Periodontitis, commonly known as gum disease, refers to inflammation of the periodontal tissue surrounding the teeth. Pathogenic bacterial infiltration of the gum tissue causes an immune-mediated inflammatory response that results in destruction of the connective tissues and bone that support the teeth (Figure 1). Periodontal disease can be classified as chronic or aggressive and localised or generalised, depending on the presentation of the disease and its progression over time, respectively. If left untreated, it can lead to overt inflammation and progressive mobility of affected teeth as the gap between the tooth and the gum increases. This can result in pain, difficulty eating, aesthetic concerns and tooth loss (Manresa et al, 2018). According to estimates from the World Health Organization, between 1% and 79% of the global population suffers from advanced periodontal disease (WHO, 2004).
Treatment of active periodontitis begins with reducing or eliminating the pathogenic microbial load. This involves a combination of self-care by patients in performing regular oral hygiene and interventions by dentists. The latter includes mechanical debridement of any plaque or calculus deposits, the use of antimicrobials and surgical interventions to facilitate access for debridement by dentists (Manresa et al, 2018). As part of their role dentists need to provide education to ensure that these patients are able to perform oral hygiene effectively.
Patients with a history of periodontitis are at a high risk of future episodes and are thus often closely monitored via a formal programme of supportive periodontal therapy (SPT). According to the American Academy of Periodontology, SPT should include all components of a typical dental recall examination, as well as periodontal re-evaluation and risk assessment, supragingival and subgingival removal of bacterial plaque and calculus and re-treatment of any sites where recurrent or persistent disease is present (American Academy of Periodontology, 1998). Any persistent periodontal pockets are debrided to prevent bacterial colonisation and thereby minimise the inflammatory response that underpins disease progression. In this way, dentists can promote periodontal health and detect and respond to any recurrence or progression of periodontal disease (Manresa et al, 2018). The success of SPT regimens has been demonstrated in a number of long-term retrospective studies, but there is a lack of consensus about the best approach to use during SPT and the optimal means for delivering it (Manresa et al, 2018).
Objective
The review described in this article (Manresa et al, 2018) aimed to determine the effects of supportive periodontal therapy (SPT) in the maintenance of the dentition of adults treated for periodontitis.
Intervention
The review included randomised controlled trials (RCTs) with at least 12 months' follow-up. Follow-up was defined as the period of SPT in which the interventions were compared. Participants included adults aged 18 years and older who had previously been treated for moderate to severe chronic periodontitis. The following interventions were compared:
The outcome measures were evaluated for results reported at 12 months or the nearest point in time. The primary outcome measures considered in this review were as follows:
The secondary outcomes assessed included probing pocket depth; patient-reported outcome measures, for example, satisfaction with treatment; cost effectiveness of SPT compared to overall dental care with or without SPT; and cost effectiveness of SPT relative to the frequency of SPT.
Results
Only four studies relevant to the review objectives were identified. These included 307 participants aged between 31 and 85 years of age.

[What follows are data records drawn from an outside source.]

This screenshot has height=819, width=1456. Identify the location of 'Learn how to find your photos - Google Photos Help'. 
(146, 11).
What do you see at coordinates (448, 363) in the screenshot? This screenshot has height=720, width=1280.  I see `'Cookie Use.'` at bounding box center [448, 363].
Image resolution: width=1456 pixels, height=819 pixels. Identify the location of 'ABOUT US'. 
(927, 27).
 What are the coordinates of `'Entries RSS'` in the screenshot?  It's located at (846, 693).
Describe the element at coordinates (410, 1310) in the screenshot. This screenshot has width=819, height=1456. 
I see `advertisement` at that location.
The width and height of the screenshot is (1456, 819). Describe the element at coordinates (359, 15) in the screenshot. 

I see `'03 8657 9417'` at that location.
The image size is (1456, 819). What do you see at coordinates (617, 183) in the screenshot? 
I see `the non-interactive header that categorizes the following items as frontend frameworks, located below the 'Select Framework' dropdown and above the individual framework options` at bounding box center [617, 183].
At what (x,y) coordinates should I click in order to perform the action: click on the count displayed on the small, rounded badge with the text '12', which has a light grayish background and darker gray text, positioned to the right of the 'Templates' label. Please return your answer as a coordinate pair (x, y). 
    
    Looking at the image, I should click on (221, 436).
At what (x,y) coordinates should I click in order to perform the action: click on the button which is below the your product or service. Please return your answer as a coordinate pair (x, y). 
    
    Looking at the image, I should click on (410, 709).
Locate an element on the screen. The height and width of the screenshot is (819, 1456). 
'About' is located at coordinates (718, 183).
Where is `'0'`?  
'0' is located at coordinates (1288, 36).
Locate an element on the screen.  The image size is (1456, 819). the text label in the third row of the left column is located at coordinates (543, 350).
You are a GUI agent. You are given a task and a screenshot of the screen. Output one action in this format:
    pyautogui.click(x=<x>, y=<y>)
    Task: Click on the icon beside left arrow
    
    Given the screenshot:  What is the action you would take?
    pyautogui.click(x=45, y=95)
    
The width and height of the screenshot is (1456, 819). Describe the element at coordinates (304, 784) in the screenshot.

None of the included studies measured tooth loss; however, other outcome measures such as bleeding on probing, clinical attachment level and probing pocket depth, which represent signs of inflammation and potential periodontal disease progression, were considered. There was no evidence available that evaluated SPT versus monitoring only or SPT provided at different time intervals, and no studies compared different methods for mechanical debridement. There was a very limited amount of low-quality evidence to suggest that adjunctive antibiotics may not provide any additional benefit for SPT compared to mechanical debridement alone, and that it may not make a difference whether SPT is provided by a general dentist or specialist. Overall, the available RCT evidence was insufficient to draw any reliable conclusions about SPT.
Conclusions
The authors of the review concluded that the quality of evidence was low to very low, because of the limited number of studies, relatively small numbers of participants and high or unclear risk of bias in three of the four included RCTs. In addition, a number of limitations in the included studies were noted. Three of the studies were based in university dental hospitals or specialist clinics, and this limited the applicability of the evidence to patients in general practice, who may be less compliant with traditional SPT modalities and thus experience greater benefits from alternative or adjunctive treatments. In addition, longer follow-up periods may be needed for some of the outcome measures, for example, tooth loss. Implications for practice SPT is an important preventive strategy for patients with a history of periodontal disease, but the optimum evidence-based approach has yet to be determined. There is a lack of clear guidelines and protocols to guide the clinical application of adjunctive SPT at different time intervals. Dental professionals should continue to use existing techniques to monitor disease progression or recurrence and thus maintain dentition in affected individuals.